Oportunidades para o novo governo


Hoje vou me desviar de uma rotina de explorar um tema por artigo para listar a título de exemplo cinco oportunidades que vão além das essenciais reformas tributária e do Estado. Se bem aproveitadas, podem ter enorme impacto. Algumas me parecem factíveis sem grandes alocações orçamentárias. Nada mal porque, como tenho repetido aqui ad nauseam, dinheiro não haverá enquanto algumas questões complicadas não forem encaradas.

A primeira oportunidade é aproveitar a vocação do Brasil para ser uma potência verde. Já escrevi sobre o tema no início de minhas visitas mensais a este espaço. A ideia aqui é ir muito além de uma (enorme) contribuição a dois imperativos existenciais de nossos tempos: a mudança climática e a biodiversidade.

Se não estava claro antes de apoteótica participação do presidente Lula na COP27, agora não resta dúvida: se seguirmos um caminho bem conhecido de combate ao desmatamento ilegal, teremos apoio de boa parte do resto do planeta. Melhor ainda se, por prudência, tivermos como meta reflorestar (alerta: sou sócio da re.green, uma empresa dedicada ao reflorestamento ecológico, ou seja, feito com ênfase em biodiversidade).

Não seria pouco, mas podemos ir além, incorporando à agenda itens de maior impacto no dia a dia da população.

Do que se trata? De o governo federal coordenar com estados e municípios um grande projeto voltado para a despoluição das águas, terras e ar da nação. Imaginem só praias, lagoas, rios e ar limpos? Lazer e saúde para todos! Orgulho nacional e autoestima.

Acompanhado de investimentos em segurança e infraestrutura, promoveria um boom na área do turismo, tanto interno quanto externo, tanto popular quanto de luxo. Geraria mais e melhores oportunidades de emprego. Faria todo sentido o governo federal investir em uma marca (Brasil Verde soa bem) e em divulgação. O ganho em renda e qualidade de vida seria simplesmente astronômico!

A segunda diz respeito ao setor terciário, que engloba serviços e comércio. Cabe chamar a atenção a alguns pontos básicos. Muita gente não se dá conta de que o setor é responsável por 70% do PIB e 75% dos empregos no Brasil. Nada contra estratégias de desenvolvimento (modernas) voltadas para o setor industrial, mas não custa lembrar que nesse setor o potencial de geração de empregos é limitado pela crescente automação que se vê mundo afora.

Tal entendimento deveria orientar as políticas de educação e treinamento na direção do terceiro setor. Um bom exemplo são as oportunidades de exportação de serviços, que dependem de um razoável domínio do idioma inglês. Esta deveria sem dúvida ser uma prioridade para o ensino público.
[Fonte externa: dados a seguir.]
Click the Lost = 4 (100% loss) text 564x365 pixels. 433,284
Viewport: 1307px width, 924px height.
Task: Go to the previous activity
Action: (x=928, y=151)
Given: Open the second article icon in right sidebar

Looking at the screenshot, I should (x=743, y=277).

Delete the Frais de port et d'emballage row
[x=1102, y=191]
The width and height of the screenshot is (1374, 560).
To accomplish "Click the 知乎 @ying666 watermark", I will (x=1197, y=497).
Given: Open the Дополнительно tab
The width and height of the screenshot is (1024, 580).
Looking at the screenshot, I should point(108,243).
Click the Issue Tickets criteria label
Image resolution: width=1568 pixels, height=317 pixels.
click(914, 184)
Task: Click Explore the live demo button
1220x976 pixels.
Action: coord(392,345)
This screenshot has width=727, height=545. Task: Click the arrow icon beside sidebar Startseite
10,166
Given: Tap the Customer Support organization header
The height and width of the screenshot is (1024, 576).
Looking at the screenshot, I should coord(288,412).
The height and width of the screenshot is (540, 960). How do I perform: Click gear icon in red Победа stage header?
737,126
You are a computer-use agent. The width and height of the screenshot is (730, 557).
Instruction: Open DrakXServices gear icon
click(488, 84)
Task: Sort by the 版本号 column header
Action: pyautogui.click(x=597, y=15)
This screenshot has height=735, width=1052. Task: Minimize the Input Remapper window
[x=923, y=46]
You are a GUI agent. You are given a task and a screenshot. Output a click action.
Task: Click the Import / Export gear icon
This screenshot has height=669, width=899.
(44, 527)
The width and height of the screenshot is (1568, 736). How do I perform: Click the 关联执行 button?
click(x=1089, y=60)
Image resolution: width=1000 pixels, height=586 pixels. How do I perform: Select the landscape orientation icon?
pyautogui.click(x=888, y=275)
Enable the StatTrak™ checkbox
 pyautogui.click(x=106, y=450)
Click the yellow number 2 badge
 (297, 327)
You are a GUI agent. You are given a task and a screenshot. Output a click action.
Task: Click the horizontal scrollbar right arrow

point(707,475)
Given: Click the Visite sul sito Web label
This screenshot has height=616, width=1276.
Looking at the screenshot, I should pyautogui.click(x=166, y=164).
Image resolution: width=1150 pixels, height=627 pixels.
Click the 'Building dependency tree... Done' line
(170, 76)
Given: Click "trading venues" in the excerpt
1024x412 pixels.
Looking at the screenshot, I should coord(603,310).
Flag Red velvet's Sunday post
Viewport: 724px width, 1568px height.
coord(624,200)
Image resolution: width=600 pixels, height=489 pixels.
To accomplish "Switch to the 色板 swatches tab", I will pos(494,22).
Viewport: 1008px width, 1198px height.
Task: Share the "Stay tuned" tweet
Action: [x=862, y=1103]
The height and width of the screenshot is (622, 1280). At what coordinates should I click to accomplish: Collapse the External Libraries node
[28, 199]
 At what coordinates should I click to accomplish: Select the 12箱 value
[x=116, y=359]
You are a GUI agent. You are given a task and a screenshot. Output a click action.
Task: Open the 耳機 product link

Por fim, não é razoável que o enorme setor de serviços seja bem menos tributado que os demais. A resposta passa por uma revisão dos regimes especiais de tributação, como o Simples e o Presumido, que representam um gritante desaforo a qualquer noção de desigualdade horizontal na tributação (ou seja, que rendas iguais sejam tributadas da mesma forma, independentemente do grupo ou setor que se tributa).

A terceira oportunidade não pede muitas linhas de texto. Alguém alto no governo, quem sabe até o presidente, deveria deixar claro que invasões de propriedade privada não serão toleradas. Economia alguma se desenvolve sem um sistema de propriedade garantido pelo Estado.

Esse tema é particularmente caro a proprietários rurais. O Estado pode e deve seguir se preocupando com toda a população do país, inclusive no campo. Para tal, conta com inúmeras ferramentas, como um programa de reforma agrária. Imaginem se em algum momento supermercados e farmácias forem rotineiramente invadidos?

Quarta, uma antiga ideia que deve ser revisitada, e creio que será numa administração liderada pelo PT, consiste em uma maior integração entre os sistemas únicos de saúde (SUS) e de assistência social (Suas). A lógica é simples: ambos têm equipes que visitam periodicamente a maioria dos domicílios do país. Parece razoável que, com algum treinamento, essas tarefas possam ser consolidadas e coordenadas, ficando os casos mais complexos a cargo de equipes especializadas.

Quinta: um esforço de pacificação entre os três Poderes. O sistema de pesos e contrapesos trabalha bem com um nível saudável de tensão, mas não em estado permanente de guerra.

Estou terminando este artigo em Oxford, onde participo de um seminário sobre o Brasil. Num dia chuvoso, aproveitei uma horinha livre para visitar a Blackwell’s, uma das melhores livrarias do mundo. No enorme salão principal, me chamou a atenção o fato de os livros de economia e de política estarem em pontas opostas, bem longe uns dos outros. Não funciona assim.